'It's important to treat everyone the same': N.S. girl raises awareness about amputees
A young Nova Scotia girl is speaking out to raise awareness about amputees.
Seven-year-old Chloe Dunbar was born missing a portion of her right arm.
“It was a complete surprise to everybody, they hadn't picked it up in the ultra-sound,” says Alan Dill, Chloe’s grandfather.
That hasn't stopped her from enjoying life.
“She's just a little girl to be proud of,” says Dill.
Especially with the way Dunbar stood up to bullies at her school, after they tormented her about her prosthetic arm
“As soon as she started school, the kids were staring at her, they weren't comfortable with it I guess,” says Dill.
“They were saying that it's weird and dumb,” says Dunbar. “It's important to treat everyone the same."
That experience inspired Dunbar to make a difference.
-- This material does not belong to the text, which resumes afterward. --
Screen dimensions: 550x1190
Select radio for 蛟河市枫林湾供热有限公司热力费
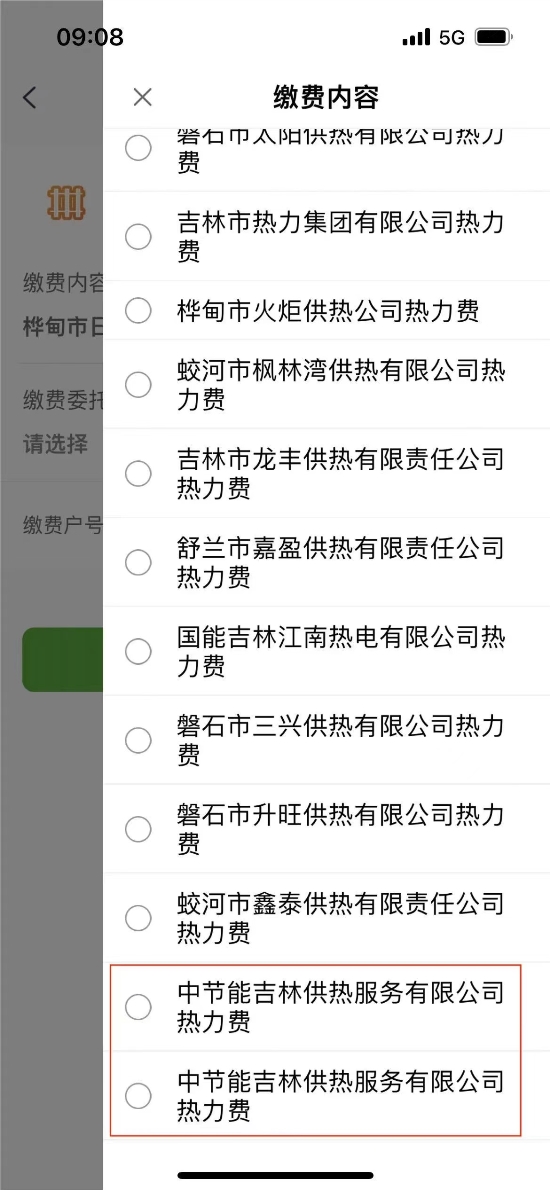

She wanted her classmates to know she is just like them, so she started to raise awareness for amputees.
Dunbar made a presentation about her arm in front of 200 students.
“I told them that a shark bit my arm off,” jokes Dunbar. “They took it seriously.”
Dunbar hopes other amputees share also their stories, because she says it's important for everyone to know it's ok to live with an amputation.
“She is just going to keep progressing, just seems like that’s what she wants to do,” says Dill.
The municipality of West Hants even awarded her with a certificate of recognition for her positive impact on the community.
“It's important for kids to play safe,” says Dunbar.